Task description: From the line with "This screenshot has width=1023, height=582." through the final line of the entries below, write out each line exactly and nothing else.

[Collected data]
______________________________

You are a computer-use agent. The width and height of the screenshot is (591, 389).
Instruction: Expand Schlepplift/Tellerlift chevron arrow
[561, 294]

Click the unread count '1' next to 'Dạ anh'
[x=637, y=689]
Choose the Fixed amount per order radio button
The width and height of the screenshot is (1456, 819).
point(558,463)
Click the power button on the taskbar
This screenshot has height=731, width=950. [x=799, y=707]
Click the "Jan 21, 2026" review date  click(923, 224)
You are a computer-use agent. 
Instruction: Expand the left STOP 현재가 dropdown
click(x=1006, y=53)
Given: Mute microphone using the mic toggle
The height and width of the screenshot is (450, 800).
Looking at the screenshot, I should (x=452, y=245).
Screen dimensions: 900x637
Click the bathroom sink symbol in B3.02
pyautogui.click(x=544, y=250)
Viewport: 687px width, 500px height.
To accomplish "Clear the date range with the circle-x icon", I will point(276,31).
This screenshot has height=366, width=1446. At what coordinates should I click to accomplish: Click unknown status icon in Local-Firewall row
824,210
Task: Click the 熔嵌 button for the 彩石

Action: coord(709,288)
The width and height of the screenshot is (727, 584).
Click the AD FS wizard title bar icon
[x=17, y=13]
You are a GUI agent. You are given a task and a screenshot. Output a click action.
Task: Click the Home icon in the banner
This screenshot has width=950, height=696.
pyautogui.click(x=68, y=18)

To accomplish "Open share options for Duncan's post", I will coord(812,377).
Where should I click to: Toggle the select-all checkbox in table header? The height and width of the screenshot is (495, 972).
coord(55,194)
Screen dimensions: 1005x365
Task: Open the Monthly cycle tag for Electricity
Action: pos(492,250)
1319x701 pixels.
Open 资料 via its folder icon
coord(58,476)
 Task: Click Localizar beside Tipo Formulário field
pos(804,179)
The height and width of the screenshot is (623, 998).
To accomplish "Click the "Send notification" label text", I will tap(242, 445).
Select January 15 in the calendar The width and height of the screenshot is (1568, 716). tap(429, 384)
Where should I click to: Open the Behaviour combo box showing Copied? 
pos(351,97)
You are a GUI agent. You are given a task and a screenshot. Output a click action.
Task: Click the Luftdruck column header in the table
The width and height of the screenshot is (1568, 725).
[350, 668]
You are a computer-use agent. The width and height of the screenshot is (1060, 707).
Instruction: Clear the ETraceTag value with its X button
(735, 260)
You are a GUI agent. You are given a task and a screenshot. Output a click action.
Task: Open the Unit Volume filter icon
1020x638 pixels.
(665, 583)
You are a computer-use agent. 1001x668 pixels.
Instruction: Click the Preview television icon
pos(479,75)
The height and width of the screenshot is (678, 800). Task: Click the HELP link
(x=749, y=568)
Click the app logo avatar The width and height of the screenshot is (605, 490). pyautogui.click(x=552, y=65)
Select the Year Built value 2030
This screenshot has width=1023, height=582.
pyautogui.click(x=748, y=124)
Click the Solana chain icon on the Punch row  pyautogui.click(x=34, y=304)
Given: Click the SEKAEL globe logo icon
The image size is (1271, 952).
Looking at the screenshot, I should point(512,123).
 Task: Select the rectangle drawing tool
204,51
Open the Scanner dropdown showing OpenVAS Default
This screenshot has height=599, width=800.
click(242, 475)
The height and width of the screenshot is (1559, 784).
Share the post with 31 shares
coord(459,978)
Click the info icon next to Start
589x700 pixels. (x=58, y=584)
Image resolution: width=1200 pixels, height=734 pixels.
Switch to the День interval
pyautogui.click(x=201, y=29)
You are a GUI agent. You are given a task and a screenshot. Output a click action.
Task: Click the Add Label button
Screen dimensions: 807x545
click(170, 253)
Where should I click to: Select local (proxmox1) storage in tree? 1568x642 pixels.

______________________________

Written solution:
This screenshot has width=1023, height=582.
pyautogui.click(x=748, y=124)
Click the Solana chain icon on the Punch row  pyautogui.click(x=34, y=304)
Given: Click the SEKAEL globe logo icon
The image size is (1271, 952).
Looking at the screenshot, I should point(512,123).
 Task: Select the rectangle drawing tool
204,51
Open the Scanner dropdown showing OpenVAS Default
This screenshot has height=599, width=800.
click(242, 475)
The height and width of the screenshot is (1559, 784).
Share the post with 31 shares
coord(459,978)
Click the info icon next to Start
589x700 pixels. (x=58, y=584)
Image resolution: width=1200 pixels, height=734 pixels.
Switch to the День interval
pyautogui.click(x=201, y=29)
You are a GUI agent. You are given a task and a screenshot. Output a click action.
Task: Click the Add Label button
Screen dimensions: 807x545
click(170, 253)
Where should I click to: Select local (proxmox1) storage in tree? 1568x642 pixels.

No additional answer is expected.